İnfak vermenin önemine ve mal sevgisinin tehlikelerine değinen Tamaç, “Allah yolunda infak edin, harcama yapın. Kendi ellerinizle kendinizi tehlikeye atmayın. İhsan edin. Muhakkak ki Allah ihsan edenleri sever.”(Bakara: 2/195) Rivayete göre Medine'de bulunan Ensar, her zaman bol bol sadaka verir ve mallarını infak ederlerdi. Bir sene bir musibet oldu ve onlar da sadakayı terk ettiler. Bunun üzerine bu ayet nazil oldu. (İbni Kesir, I, 286)Bu ayet, insanın birçok açılardan kendisini tehlikeye atabileceğini gösteriyor ve bu durumlardan sakındırıyor. Her şeyden önce ülkemize bir düşman saldırısı vaki olduğunda bizim malımızın ve ailemizin başında oturmamız bizi ve ülkemizi tehlikeye atmak demektir. Gücü yeten herkes düşmanla savaşmakla mükelleftir. Çünkü düşmana karşı savaşılmadığı takdirde düşman vatanımızı işgal eder, çocuklarımızı, eşlerimizi esir alır, malımıza mülkümüze el koyar. Böylece biz kendimizi, dinimizi, her şeyimizi tehlikeye atmış oluruz. Diğer taraftan zekât ve sadaka vermemekle de kendimizi tehlikeye atmış oluruz. Çünkü zekât ve sadaka vermek, Allah'ı, maldan daha çok sevmek demektir. Zekât vermeyen insan, malı taparcasına seven, malı ilâh yerine koyan insandır. Bu büyük bir tehlikedir. Sonra zekât ve sadaka verilmediği takdirde, toplumda zenginler daha zengin, fakirler daha fakir olacak ve toplumdaki denge bozulacak, bu da birçok huzur bozucu olayların meydana gelmesine sebep olacaktır. Fakirler de zenginlere karşı biriken, meydana gelen kin ve düşmanlık duygularını zekât ve sadaka ile ancak sevgiye, barışa dönüştürmek mümkündür. Bir insan sürekli günah işlediği halde, bunun şuurunda olmayıp tövbe etmezse, bu durumda da insan kendisini tehlikeye atmış olur. Devamlı günah işleyip de kendisinin Allah tarafından affedilmeyeceğine inanan, böyle düşünen bir kimse de kendisini tehlikeye atmış demektir. Çünkü Allah'ın rahmetinin geniş olduğunu, Allah'ın tövbe edilen her günahı bağışlayacağını bilmiyordur. Bu da onun günahlarının çoğalmasına, iyiliklerden tamamen uzaklaşmasına sebep olacağından büyük bir tehlikedir” diye konuştu.

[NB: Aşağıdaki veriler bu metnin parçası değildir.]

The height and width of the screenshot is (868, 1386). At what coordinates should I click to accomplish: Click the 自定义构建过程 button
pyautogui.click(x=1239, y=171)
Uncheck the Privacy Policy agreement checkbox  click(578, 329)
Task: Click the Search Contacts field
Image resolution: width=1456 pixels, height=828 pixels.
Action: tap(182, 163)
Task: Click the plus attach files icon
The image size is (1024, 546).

Tövbenin büyük bir ihsan olduğunu ifade eden Tamaç, sözlerini şu şekilde tamamladı: “Malından mülkünden fakirlere ve yoksullara yardım etmek ihsandır. Günahlardan dönmek, Allah'a tövbe etmek bir ihsandır. Allah'a ibadet etmek bir ihsandır. Nitekim Peygamberimize (as) “İhsan nedir?” diye sorulduğunda, “Senin Allah'ı görüyormuşçasına O'na ibadet etmendir. Sen O'nu görmesen de O seni görür” demesi, ibadetin de insanın kendisi için yaptığı büyük bir iyilik olduğunu gösteriyor. İşte Allah, kendisini, kendi eliyle tehlikeye atanları değil, bu anlamlarda iyilik yapan Muhsinleri seveceğini bildiriyor. Hangimiz Allah tarafından sevilmek istemeyiz. Bütün bu ihsanları yaptığımız takdirde, Allah tarafından sevildiğimiz gibi, diğer insanlar tarafından da seviliriz. Çünkü ihsan edenleri sevmeyen yoktur. İnsanlar ihsanın, iyiliğin kuludur, kölesidir. Allah bizi her anlamda ihsan eden, kendi eliyle kendisini tehlikeye atmayan insanlardan eylesin. Âmin. Bu çalışmalarda emeği geçen herkesten Allah razı olsun.”